We agree with the approach of the California court and find it particularly applicable to the fact situation in the instant case. The judgment of the lower court finding no default by the Suitts on the land sale contract for the property required no further process by the lower court for its enforcement and had intrinsic effect. A self-executing judgment, like this one, leaves no proceedings to be stayed by operation of I.C. § 13-211. "(A) judgment, order, or decree which does not command or permit any act to be done, or is not of a nature to be actively enforced by execution or otherwise, but is self-executing, is not within the statute, as there is nothing upon which a stay bond can operate in such a case." Higgins v. Fuller, 48 N.M. 215, 148 P.2d 573, 574 (1943). The operation of the escrow contract was not stayed by the appeal perfected by the McMurtreys since the judgment of the trial court was self-executing. Upon completion of the terms of the escrow contract the Suitts had a right to the escrowed documents, notwithstanding the appeal.

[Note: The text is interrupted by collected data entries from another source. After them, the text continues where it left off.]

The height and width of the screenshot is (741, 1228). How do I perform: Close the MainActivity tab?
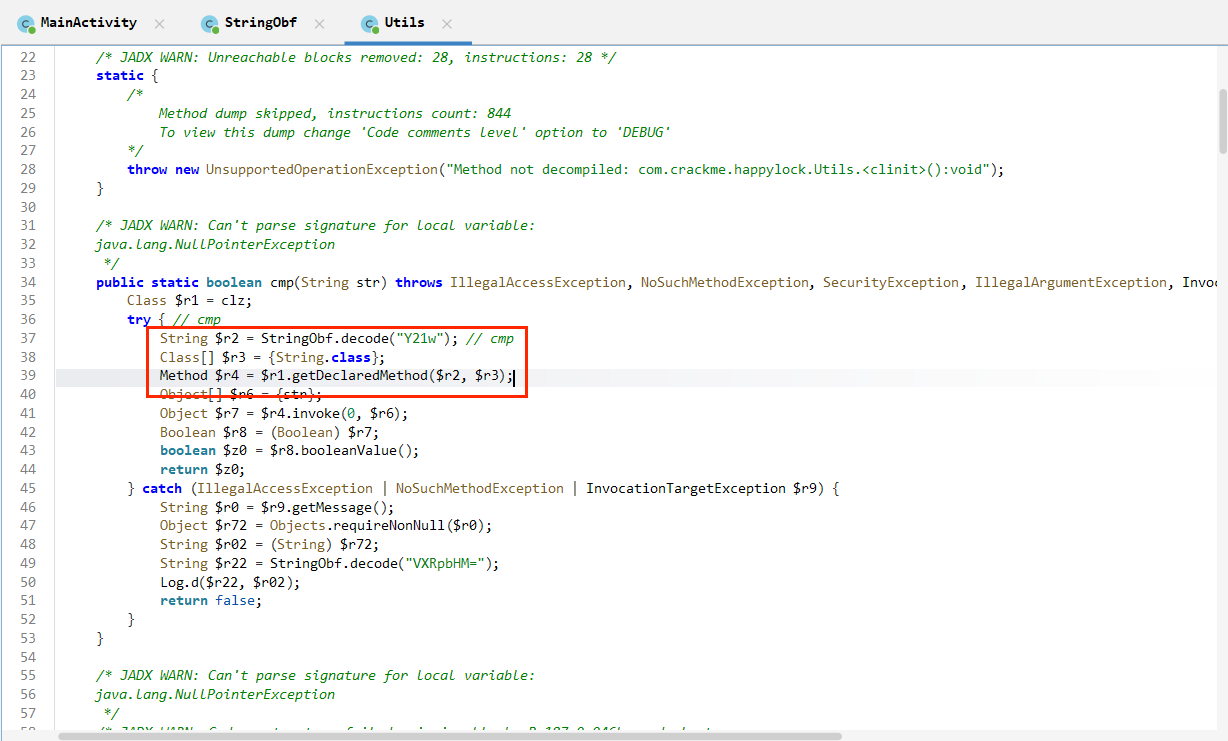[x=160, y=23]
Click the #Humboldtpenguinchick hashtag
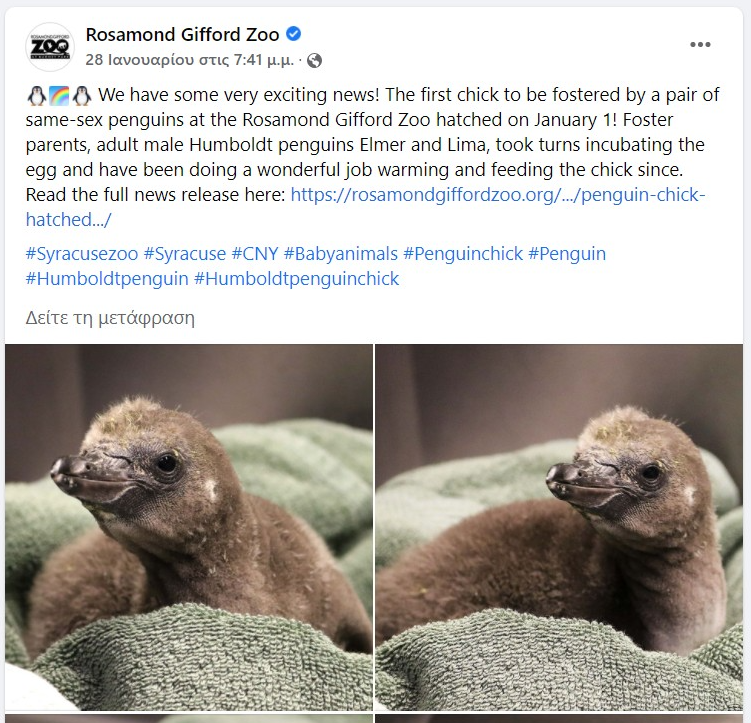This screenshot has height=723, width=751. pyautogui.click(x=296, y=279)
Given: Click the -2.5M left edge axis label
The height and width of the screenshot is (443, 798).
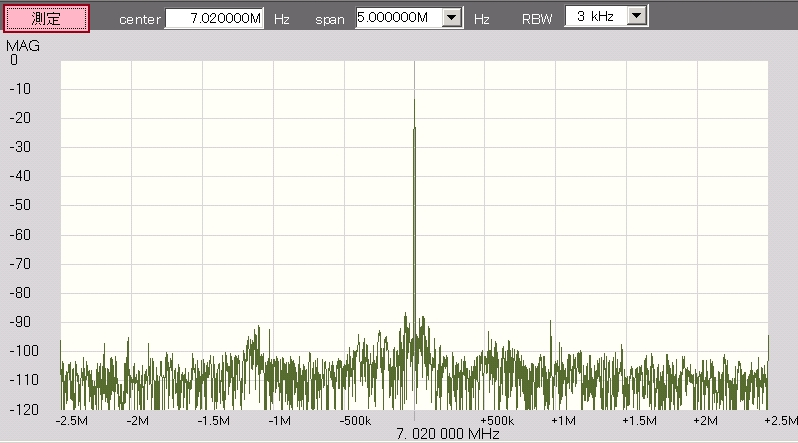Looking at the screenshot, I should point(72,421).
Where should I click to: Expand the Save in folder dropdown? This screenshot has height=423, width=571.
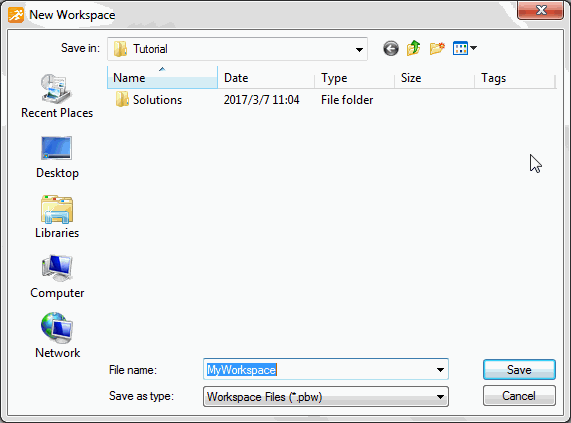(x=359, y=49)
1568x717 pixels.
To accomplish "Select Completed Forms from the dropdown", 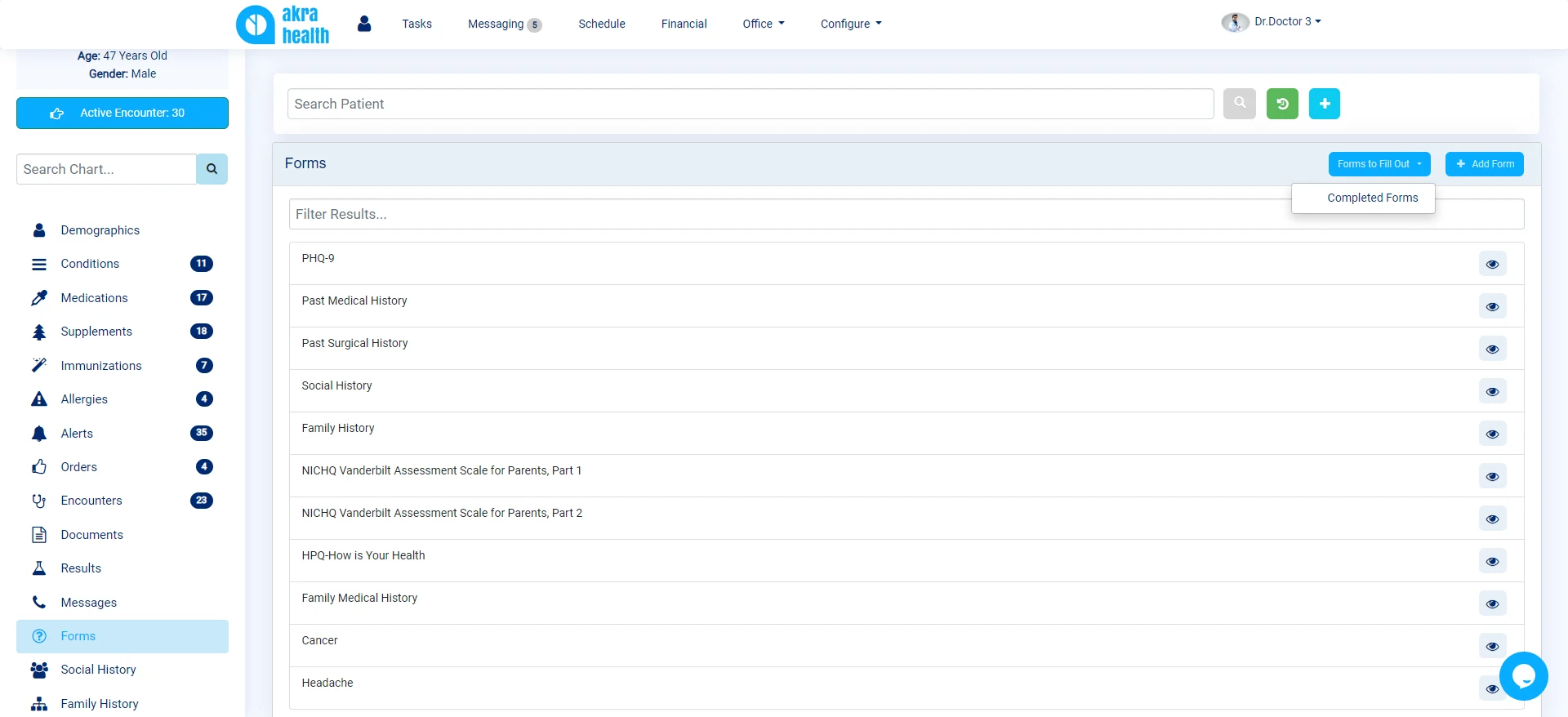I will pyautogui.click(x=1372, y=198).

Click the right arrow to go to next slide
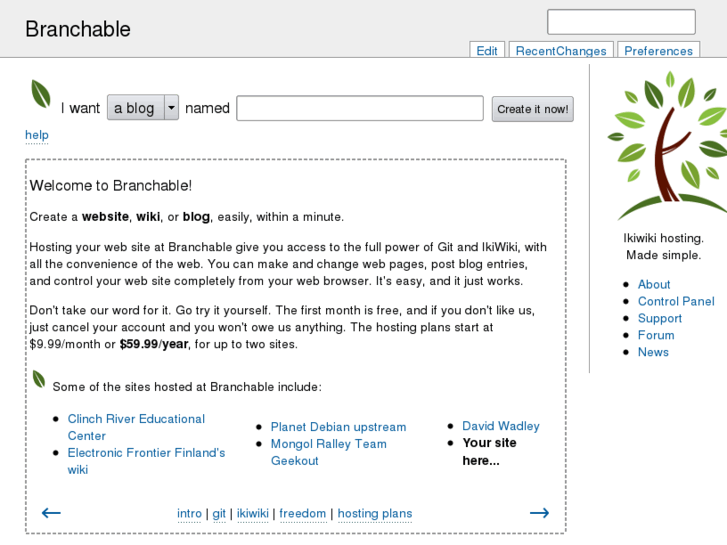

McMurtreys complain that a successful prosecution of their appeal in the original action would have been a meaningless act if during the pendency of the appeal the Suitts could have compelled First Security Bank to deliver the escrowed documents to them. Therefore, the McMurtreys argue, it was imperative to stay the operation of the escrow to preserve the property in status quo. McMurtreys contend that if the escrowed documents were...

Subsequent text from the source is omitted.